INTRODUCTION
Most firms know their data is valuable but capturing that business value can be challenging. Studies show that poor data quality costs organizations an average of $15 million per year (Gartner, Actian). Data governance tools enable employees to independently validate how to use a given field or search for potential matches for a business purpose, helping organizations save time. While this provides business value, it’s only a starting point for what’s possible in a fully developed data model. More basic features help users locate answers to known questions, but a fully developed model can help bridge the gap between providing what users think they need vs what they may need.

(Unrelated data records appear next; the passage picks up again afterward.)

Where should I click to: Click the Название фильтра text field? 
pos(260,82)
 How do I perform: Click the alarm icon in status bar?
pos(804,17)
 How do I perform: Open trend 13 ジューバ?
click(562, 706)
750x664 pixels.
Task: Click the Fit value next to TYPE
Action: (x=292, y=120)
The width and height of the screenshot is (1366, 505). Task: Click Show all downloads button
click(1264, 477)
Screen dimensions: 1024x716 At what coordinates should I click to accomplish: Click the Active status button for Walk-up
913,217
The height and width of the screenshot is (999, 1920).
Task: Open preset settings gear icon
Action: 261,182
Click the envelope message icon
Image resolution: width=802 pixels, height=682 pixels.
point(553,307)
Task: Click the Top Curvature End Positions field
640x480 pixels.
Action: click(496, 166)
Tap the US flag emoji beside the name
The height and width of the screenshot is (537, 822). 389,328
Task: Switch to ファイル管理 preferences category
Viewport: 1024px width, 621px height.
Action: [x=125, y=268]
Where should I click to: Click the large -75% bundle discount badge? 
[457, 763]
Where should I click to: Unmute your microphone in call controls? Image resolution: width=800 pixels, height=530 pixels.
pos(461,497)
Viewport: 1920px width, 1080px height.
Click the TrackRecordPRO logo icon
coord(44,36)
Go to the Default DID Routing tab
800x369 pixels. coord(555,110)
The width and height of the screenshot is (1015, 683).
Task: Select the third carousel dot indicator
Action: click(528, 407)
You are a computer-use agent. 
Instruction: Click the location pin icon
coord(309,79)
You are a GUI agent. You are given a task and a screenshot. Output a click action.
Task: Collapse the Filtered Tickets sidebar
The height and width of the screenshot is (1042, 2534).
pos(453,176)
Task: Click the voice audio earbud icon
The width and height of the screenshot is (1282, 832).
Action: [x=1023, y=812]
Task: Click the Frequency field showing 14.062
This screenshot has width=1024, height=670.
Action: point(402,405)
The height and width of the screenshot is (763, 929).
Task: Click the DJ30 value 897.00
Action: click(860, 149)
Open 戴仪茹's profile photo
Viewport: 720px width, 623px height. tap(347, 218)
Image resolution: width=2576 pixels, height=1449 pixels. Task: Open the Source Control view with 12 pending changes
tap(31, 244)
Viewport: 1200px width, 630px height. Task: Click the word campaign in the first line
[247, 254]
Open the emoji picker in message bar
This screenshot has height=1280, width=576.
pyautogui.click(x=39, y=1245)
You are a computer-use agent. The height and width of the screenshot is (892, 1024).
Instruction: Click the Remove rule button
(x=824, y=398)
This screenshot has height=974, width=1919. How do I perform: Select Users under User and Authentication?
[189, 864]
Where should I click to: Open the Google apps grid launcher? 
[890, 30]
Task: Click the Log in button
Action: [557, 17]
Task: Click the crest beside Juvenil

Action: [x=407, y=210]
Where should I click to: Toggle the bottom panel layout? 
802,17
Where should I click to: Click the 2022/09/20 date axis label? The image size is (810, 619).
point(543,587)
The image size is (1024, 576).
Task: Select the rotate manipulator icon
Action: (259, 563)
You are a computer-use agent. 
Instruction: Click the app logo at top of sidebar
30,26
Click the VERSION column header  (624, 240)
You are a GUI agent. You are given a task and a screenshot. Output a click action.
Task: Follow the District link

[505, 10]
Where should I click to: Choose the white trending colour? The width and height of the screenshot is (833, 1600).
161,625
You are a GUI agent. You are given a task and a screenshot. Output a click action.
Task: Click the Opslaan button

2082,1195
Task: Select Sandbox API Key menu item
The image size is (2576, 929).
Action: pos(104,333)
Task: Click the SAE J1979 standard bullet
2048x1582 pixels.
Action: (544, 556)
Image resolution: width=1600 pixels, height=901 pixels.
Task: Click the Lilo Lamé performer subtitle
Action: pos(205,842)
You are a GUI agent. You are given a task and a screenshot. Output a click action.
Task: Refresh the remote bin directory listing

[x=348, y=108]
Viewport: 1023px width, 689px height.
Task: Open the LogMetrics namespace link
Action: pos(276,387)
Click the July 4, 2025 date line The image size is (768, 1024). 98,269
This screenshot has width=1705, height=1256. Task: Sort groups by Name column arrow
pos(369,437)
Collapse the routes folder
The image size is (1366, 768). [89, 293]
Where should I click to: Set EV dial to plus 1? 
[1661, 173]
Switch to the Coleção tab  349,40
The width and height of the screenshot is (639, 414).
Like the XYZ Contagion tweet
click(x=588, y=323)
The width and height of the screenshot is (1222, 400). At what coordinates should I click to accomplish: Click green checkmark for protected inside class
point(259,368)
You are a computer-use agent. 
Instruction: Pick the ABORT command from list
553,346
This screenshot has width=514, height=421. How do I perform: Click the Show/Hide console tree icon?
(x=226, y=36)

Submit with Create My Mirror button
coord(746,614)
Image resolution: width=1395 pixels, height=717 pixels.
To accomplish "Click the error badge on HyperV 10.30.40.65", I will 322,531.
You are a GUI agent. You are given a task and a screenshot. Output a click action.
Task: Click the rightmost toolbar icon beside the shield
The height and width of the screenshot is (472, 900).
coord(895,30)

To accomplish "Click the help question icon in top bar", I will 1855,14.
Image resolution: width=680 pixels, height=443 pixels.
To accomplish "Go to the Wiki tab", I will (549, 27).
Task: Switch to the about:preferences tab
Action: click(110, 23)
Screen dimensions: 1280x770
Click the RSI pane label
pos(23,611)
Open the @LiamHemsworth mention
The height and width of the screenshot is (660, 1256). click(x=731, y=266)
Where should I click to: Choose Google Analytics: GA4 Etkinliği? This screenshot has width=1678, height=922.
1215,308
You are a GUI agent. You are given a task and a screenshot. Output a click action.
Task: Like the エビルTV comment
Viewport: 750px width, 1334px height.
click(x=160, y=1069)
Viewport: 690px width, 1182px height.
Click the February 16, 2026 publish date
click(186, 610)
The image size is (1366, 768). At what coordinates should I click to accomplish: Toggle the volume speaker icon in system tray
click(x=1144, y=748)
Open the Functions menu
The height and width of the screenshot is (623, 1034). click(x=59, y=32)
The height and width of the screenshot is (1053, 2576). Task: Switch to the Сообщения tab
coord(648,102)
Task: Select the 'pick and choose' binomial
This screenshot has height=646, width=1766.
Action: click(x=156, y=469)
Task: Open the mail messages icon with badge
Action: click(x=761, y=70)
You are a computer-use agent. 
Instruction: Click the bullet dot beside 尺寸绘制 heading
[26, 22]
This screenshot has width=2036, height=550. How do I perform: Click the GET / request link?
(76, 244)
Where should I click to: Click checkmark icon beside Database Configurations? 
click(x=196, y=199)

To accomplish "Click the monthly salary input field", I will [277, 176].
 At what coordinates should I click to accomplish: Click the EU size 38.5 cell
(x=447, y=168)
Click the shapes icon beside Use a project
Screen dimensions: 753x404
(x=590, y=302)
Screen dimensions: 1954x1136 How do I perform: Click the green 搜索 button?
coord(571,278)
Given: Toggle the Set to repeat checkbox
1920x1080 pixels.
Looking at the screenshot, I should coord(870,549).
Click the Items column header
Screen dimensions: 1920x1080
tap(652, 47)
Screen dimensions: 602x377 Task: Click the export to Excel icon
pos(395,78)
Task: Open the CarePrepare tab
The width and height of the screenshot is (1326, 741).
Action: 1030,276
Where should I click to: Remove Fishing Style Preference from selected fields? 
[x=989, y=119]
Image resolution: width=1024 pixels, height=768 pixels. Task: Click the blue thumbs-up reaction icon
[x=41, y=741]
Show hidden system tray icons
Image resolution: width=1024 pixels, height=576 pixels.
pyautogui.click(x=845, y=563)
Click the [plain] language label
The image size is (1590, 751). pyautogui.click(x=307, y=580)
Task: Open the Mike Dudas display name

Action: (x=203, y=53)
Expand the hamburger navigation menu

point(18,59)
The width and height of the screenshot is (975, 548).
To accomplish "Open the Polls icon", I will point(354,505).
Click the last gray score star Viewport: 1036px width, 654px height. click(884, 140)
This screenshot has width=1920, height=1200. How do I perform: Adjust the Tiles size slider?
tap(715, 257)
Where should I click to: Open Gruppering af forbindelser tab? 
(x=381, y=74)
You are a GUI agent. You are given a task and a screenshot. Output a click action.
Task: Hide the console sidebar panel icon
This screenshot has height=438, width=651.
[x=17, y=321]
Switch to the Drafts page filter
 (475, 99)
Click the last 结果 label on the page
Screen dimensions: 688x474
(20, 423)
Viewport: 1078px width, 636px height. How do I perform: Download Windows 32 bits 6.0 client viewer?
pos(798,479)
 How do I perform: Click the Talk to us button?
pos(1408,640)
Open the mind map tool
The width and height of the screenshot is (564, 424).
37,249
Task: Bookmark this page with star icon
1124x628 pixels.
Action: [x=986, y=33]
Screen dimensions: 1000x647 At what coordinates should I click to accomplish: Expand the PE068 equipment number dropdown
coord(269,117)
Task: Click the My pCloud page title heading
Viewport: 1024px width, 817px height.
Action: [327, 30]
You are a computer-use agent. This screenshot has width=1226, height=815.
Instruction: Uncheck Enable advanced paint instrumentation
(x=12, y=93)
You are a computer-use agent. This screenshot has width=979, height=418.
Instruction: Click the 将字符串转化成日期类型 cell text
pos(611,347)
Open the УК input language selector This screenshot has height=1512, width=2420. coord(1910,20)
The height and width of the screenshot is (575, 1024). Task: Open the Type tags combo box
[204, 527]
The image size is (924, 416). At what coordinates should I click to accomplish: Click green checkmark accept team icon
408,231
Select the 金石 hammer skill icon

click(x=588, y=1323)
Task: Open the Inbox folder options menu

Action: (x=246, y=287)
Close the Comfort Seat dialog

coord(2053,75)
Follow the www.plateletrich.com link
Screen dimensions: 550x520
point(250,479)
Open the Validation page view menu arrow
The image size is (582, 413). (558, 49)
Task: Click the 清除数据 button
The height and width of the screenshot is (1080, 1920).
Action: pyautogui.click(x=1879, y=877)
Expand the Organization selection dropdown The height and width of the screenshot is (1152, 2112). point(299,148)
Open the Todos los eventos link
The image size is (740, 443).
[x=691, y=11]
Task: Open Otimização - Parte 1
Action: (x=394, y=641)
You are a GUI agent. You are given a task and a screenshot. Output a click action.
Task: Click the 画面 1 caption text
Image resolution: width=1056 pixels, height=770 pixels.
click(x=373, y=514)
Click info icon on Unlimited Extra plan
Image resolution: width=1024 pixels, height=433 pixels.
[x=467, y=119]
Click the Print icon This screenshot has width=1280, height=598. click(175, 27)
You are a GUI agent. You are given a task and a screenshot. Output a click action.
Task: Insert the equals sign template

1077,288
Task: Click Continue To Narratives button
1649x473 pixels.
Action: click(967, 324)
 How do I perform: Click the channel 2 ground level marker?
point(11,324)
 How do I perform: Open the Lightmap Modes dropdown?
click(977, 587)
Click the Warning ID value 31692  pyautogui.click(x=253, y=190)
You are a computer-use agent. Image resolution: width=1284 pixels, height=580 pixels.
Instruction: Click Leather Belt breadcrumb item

Data teams currently spend approximately 30–40% of their time managing data quality issues instead of focusing on revenue-generating activities (Monte Carlo Data).Several text analysis techniques to help accelerate the process of transforming a business glossary from a basic dictionary-based tool to a complete model that encompasses coupling terms with similar terms and their use cases. These features turn your data into a product individuals can leverage to create more value for your firm.
WHAT IS A BUSINESS GLOSSARY, AND HOW IS IT SET UP?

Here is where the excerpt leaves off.